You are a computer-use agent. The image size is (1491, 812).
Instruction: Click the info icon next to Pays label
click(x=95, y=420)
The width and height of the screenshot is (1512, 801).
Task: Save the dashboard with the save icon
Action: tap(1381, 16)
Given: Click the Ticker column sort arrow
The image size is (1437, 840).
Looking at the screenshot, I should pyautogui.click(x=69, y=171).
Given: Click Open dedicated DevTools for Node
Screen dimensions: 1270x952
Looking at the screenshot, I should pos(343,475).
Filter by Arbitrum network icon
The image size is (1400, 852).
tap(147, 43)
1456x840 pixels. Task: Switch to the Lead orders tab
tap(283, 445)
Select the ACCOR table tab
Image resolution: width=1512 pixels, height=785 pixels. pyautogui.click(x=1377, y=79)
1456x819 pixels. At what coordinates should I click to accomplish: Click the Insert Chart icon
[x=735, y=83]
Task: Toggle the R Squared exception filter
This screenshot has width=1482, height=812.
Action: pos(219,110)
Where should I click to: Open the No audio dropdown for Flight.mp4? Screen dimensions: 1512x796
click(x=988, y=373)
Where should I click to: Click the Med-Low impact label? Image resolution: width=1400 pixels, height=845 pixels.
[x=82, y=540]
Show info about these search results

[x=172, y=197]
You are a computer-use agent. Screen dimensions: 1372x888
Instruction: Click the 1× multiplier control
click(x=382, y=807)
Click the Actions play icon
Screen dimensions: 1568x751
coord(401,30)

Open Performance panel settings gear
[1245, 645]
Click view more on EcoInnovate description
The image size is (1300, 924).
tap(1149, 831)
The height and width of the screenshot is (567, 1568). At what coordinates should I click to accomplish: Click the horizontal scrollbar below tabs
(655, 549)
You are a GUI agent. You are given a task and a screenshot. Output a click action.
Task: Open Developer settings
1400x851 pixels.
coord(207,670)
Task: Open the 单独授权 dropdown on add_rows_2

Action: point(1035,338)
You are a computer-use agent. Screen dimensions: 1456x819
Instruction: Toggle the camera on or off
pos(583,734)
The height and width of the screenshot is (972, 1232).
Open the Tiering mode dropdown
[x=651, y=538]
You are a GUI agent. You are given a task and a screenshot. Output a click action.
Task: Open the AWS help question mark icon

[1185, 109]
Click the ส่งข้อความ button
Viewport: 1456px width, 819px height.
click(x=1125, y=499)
..........
**TASK INSTRUCTIONS:** From the first line to the last, transcribe the records exactly.

**YOUR SOLUTION:**
You are a computer-use agent. The image size is (1491, 812).
Instruction: Click the info icon next to Pays label
click(x=95, y=420)
The width and height of the screenshot is (1512, 801).
Task: Save the dashboard with the save icon
Action: tap(1381, 16)
Given: Click the Ticker column sort arrow
The image size is (1437, 840).
Looking at the screenshot, I should pyautogui.click(x=69, y=171).
Given: Click Open dedicated DevTools for Node
Screen dimensions: 1270x952
Looking at the screenshot, I should pos(343,475).
Filter by Arbitrum network icon
The image size is (1400, 852).
tap(147, 43)
1456x840 pixels. Task: Switch to the Lead orders tab
tap(283, 445)
Select the ACCOR table tab
Image resolution: width=1512 pixels, height=785 pixels. pyautogui.click(x=1377, y=79)
1456x819 pixels. At what coordinates should I click to accomplish: Click the Insert Chart icon
[x=735, y=83]
Task: Toggle the R Squared exception filter
This screenshot has width=1482, height=812.
Action: pos(219,110)
Where should I click to: Open the No audio dropdown for Flight.mp4? Screen dimensions: 1512x796
click(x=988, y=373)
Where should I click to: Click the Med-Low impact label? Image resolution: width=1400 pixels, height=845 pixels.
[x=82, y=540]
Show info about these search results

[x=172, y=197]
You are a computer-use agent. Screen dimensions: 1372x888
Instruction: Click the 1× multiplier control
click(x=382, y=807)
Click the Actions play icon
Screen dimensions: 1568x751
coord(401,30)

Open Performance panel settings gear
[1245, 645]
Click view more on EcoInnovate description
The image size is (1300, 924).
tap(1149, 831)
The height and width of the screenshot is (567, 1568). At what coordinates should I click to accomplish: Click the horizontal scrollbar below tabs
(655, 549)
You are a GUI agent. You are given a task and a screenshot. Output a click action.
Task: Open Developer settings
1400x851 pixels.
coord(207,670)
Task: Open the 单独授权 dropdown on add_rows_2

Action: point(1035,338)
You are a computer-use agent. Screen dimensions: 1456x819
Instruction: Toggle the camera on or off
pos(583,734)
The height and width of the screenshot is (972, 1232).
Open the Tiering mode dropdown
[x=651, y=538]
You are a GUI agent. You are given a task and a screenshot. Output a click action.
Task: Open the AWS help question mark icon

[1185, 109]
Click the ส่งข้อความ button
Viewport: 1456px width, 819px height.
click(x=1125, y=499)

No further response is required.